Well, that set off a chain of events that began with me simply telling him I was done. I’d never tried just breaking up with him before. It seemed way too easy. What would happen if I just said, “Hey, I don’t want to be with you anymore?” As expected, it didn’t go well. I was told that was not an option. There were a few months of back and forth. I’d try to hide, to get people to cover for where I was and what I was doing. I tried to stay with people all the time, everywhere I went. But he’d always find me. One day he found me alone. There was a struggle. I wound up breaking free and running. I was able to call for help. Once the authorities were involved it was a huge weight off of me. I felt so stupid for not doing that sooner.
Did you ever see him again after that?
Oh yeah. We lived in the same neighborhood and so forth. I mean, he really didn’t get in too much trouble for what happened at all. He was away for a very short time, but during that time I got a lot stronger. He still tried to intimidate me, just did it a lot more secretively. But, I couldn’t be bullied into going back.

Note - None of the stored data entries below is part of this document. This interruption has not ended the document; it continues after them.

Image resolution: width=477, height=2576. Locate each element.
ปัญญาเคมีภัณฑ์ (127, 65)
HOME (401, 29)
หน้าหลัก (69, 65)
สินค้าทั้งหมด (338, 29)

Were you still afraid of him?
Petrified. I looked over my shoulder for the next 3 or 4 years. But not scared enough to go back to square one. No way.
So, this was several years ago, have you seen him since then?
Not in person, no. Not since that 3 or 4 year period was over. He’s on Facebook though. I mean, we’re not friends but I know he’s on there. I’ve looked at his page. You know how that goes. I know he’s out there. I know he still exists. But I haven’t had to be face to face, toe to toe with him in many years.
And you were able to forgive him for all that he had done?
You know, I think for a long time I didn’t. And it only hindered me. He wasn’t loosing any sleep over whether or not I’d forgiven him. He’d moved on with his life. He never even said he was sorry. He was not at all encumbered by what had happened. It was all on my head. I lost the sleep. I lived in fear. I couldn’t move on. I wanted revenge.
So what changed? What allowed you to go from hating and wanting revenge to forgiving and letting go?
I think time was a big part of it. Time washes away some of the sting of events that we hold on to. And I think finding people who liked me and loved me, and didn’t recognize me as a victim. Knowing that I had been a victim, his victim, long enough. And knowing that he could never make what he did right. So it was up to me to make it right. I let it go. I forgot that I wanted him dead. I forgot that I wanted him to experience extreme pain. I let go of the idea that someday I would act out my plan of revenge. I didn’t have one of course, but I figured if given the chance, I’d just make one on the fly. But that just brought me down to his level. He was ill. He had mental and emotional issues that he did not have a clue how to handle. And he took that out on me.
Do you think that by forgiving, you are no longer affected by what happened?
You know, it happened. It affected me because it happened. It changed me. It already occurred. You can’t ever take it back. Forgiving doesn’t reverse it, it doesn’t make it go away. It just allows you not to let it impact your path. It keeps it from continuing to affect you. Forgiving is almost never about the forgivee, it’s about the forgiver. It’s not like I walked up to him waved a wand and said “poof! I forgive you!” He doesn’t even know that I’ve forgiven him- or care is my guess. No, the forgiveness was 100% for me!